=== Begin Enclosure ===
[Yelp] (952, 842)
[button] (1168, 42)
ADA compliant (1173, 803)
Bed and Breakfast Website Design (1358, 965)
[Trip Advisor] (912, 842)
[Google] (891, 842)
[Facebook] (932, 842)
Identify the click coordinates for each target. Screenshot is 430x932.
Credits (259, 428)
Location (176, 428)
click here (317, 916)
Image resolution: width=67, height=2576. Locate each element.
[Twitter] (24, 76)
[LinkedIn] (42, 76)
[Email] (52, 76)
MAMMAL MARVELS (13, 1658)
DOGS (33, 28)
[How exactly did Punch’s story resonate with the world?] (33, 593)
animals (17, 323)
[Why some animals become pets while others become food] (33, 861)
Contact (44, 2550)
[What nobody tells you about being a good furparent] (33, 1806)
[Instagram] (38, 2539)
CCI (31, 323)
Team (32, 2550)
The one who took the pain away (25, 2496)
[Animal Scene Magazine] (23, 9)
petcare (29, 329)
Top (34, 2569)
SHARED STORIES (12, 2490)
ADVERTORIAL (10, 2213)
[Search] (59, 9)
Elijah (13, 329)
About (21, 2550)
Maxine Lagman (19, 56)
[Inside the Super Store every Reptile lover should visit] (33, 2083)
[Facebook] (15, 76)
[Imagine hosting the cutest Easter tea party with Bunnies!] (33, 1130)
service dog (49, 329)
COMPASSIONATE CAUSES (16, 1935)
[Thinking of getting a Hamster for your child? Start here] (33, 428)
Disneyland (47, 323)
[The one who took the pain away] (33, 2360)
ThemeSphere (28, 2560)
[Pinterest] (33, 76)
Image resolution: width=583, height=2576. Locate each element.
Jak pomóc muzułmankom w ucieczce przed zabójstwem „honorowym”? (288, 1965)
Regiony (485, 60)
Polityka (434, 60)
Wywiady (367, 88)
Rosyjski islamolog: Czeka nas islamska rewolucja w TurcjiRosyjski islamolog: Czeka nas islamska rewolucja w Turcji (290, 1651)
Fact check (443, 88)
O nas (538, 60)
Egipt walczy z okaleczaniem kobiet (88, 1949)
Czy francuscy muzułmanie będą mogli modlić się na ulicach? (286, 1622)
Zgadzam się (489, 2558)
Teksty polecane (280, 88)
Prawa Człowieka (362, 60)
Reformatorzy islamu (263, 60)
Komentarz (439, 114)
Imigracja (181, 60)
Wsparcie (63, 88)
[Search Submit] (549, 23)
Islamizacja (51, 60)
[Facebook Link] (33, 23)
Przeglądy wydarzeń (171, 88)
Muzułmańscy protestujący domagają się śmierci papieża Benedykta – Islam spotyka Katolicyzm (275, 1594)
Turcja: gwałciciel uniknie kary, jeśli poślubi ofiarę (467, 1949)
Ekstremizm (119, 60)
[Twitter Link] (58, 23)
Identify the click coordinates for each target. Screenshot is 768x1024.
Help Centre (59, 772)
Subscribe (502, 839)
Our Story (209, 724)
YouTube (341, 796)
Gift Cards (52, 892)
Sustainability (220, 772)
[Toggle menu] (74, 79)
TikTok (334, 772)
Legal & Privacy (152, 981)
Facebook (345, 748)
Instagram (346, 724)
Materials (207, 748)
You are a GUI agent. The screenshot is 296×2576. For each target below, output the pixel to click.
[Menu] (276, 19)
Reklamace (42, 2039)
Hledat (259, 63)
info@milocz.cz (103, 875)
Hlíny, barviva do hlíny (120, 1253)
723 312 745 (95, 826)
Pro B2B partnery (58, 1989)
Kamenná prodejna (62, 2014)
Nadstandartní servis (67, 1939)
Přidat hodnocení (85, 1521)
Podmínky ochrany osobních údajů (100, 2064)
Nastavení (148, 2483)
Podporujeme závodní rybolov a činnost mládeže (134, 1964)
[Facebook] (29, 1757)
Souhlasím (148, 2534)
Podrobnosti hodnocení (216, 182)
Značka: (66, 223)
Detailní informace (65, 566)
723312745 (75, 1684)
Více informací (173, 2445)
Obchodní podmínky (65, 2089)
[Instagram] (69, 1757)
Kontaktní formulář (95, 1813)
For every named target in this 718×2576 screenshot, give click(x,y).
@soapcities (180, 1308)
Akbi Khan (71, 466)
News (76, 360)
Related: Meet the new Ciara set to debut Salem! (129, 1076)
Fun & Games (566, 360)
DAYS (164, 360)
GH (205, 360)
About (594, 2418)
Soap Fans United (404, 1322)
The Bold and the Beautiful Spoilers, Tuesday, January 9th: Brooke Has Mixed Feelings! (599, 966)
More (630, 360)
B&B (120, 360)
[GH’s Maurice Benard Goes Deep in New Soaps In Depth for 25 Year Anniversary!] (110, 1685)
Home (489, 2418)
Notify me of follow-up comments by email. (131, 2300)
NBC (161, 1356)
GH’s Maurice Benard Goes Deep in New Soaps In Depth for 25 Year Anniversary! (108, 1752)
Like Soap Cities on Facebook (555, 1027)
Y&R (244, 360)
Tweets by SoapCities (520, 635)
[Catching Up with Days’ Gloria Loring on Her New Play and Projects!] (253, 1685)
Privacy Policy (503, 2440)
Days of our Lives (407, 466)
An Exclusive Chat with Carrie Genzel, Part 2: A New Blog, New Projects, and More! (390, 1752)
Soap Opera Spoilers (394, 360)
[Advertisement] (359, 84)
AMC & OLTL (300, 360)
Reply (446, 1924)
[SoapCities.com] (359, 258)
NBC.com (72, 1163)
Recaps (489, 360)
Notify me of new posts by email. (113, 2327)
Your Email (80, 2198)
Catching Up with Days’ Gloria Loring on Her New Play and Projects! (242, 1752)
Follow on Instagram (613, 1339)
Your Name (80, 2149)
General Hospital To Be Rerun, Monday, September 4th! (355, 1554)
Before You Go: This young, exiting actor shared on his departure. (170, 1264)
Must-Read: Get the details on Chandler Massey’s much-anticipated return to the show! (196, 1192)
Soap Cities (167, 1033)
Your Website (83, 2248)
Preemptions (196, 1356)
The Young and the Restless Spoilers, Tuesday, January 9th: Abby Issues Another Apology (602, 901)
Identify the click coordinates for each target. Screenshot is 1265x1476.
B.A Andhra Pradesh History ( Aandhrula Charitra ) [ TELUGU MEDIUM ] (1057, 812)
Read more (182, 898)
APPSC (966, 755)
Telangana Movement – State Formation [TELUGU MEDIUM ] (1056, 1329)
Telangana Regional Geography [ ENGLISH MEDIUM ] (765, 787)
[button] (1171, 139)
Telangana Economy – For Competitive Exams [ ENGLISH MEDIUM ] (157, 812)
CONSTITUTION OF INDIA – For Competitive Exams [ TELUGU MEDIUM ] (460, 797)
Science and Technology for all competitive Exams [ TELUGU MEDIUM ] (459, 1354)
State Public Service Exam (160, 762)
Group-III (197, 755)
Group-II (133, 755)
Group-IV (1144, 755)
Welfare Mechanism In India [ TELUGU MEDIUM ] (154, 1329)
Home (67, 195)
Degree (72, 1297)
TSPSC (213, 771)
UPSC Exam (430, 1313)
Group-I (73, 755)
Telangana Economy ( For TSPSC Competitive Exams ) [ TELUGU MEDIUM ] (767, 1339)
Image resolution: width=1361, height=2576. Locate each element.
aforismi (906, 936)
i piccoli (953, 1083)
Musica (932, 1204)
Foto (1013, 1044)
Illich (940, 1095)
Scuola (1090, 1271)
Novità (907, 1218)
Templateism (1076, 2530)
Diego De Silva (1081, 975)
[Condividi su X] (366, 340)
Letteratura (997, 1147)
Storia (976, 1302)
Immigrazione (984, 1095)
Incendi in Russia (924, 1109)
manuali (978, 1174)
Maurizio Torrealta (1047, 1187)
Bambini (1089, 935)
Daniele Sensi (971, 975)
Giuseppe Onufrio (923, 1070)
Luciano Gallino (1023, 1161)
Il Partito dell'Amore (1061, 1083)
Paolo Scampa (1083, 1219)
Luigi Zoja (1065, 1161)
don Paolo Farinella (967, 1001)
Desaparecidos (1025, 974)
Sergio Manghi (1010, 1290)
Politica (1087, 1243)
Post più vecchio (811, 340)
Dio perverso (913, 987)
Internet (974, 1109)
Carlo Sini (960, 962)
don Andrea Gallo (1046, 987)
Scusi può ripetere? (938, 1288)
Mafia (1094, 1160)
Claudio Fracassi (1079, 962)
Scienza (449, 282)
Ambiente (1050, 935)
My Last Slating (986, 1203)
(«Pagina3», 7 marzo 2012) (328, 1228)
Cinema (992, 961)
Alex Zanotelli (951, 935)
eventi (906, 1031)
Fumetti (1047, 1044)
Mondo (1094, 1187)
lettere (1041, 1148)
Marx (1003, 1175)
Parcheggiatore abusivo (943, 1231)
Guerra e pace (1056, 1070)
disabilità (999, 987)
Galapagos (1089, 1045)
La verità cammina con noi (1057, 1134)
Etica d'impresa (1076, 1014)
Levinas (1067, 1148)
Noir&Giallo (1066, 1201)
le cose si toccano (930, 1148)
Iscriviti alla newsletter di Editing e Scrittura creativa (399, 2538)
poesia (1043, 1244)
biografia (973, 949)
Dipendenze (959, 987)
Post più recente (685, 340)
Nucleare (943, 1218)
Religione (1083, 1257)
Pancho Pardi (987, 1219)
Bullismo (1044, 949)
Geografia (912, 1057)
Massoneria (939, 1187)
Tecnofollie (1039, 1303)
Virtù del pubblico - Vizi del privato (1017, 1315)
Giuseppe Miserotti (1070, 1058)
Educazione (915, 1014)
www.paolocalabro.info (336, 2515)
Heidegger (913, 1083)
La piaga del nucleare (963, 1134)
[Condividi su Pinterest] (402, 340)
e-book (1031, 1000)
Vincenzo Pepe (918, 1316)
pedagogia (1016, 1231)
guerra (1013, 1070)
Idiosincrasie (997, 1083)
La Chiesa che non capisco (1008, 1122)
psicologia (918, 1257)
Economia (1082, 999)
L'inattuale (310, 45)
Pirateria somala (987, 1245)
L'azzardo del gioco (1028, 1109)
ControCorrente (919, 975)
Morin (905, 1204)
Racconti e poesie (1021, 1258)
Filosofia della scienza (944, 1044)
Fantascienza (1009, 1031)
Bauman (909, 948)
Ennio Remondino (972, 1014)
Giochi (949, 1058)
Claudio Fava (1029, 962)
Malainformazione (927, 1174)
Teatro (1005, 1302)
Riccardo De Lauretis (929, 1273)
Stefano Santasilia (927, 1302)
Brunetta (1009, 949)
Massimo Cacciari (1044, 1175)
=== End Enclosure ===
Assigned task. Copy the entries above exactly, but only from the line holding "Sergio Manghi (1010, 1290)" through the line holding "disabilità (999, 987)", both included.

Completed exercise.
Sergio Manghi (1010, 1290)
Politica (1087, 1243)
Post più vecchio (811, 340)
Dio perverso (913, 987)
Internet (974, 1109)
Carlo Sini (960, 962)
don Andrea Gallo (1046, 987)
Scusi può ripetere? (938, 1288)
Mafia (1094, 1160)
Claudio Fracassi (1079, 962)
Scienza (449, 282)
Ambiente (1050, 935)
My Last Slating (986, 1203)
(«Pagina3», 7 marzo 2012) (328, 1228)
Cinema (992, 961)
Alex Zanotelli (951, 935)
eventi (906, 1031)
Fumetti (1047, 1044)
Mondo (1094, 1187)
lettere (1041, 1148)
Marx (1003, 1175)
Parcheggiatore abusivo (943, 1231)
Guerra e pace (1056, 1070)
disabilità (999, 987)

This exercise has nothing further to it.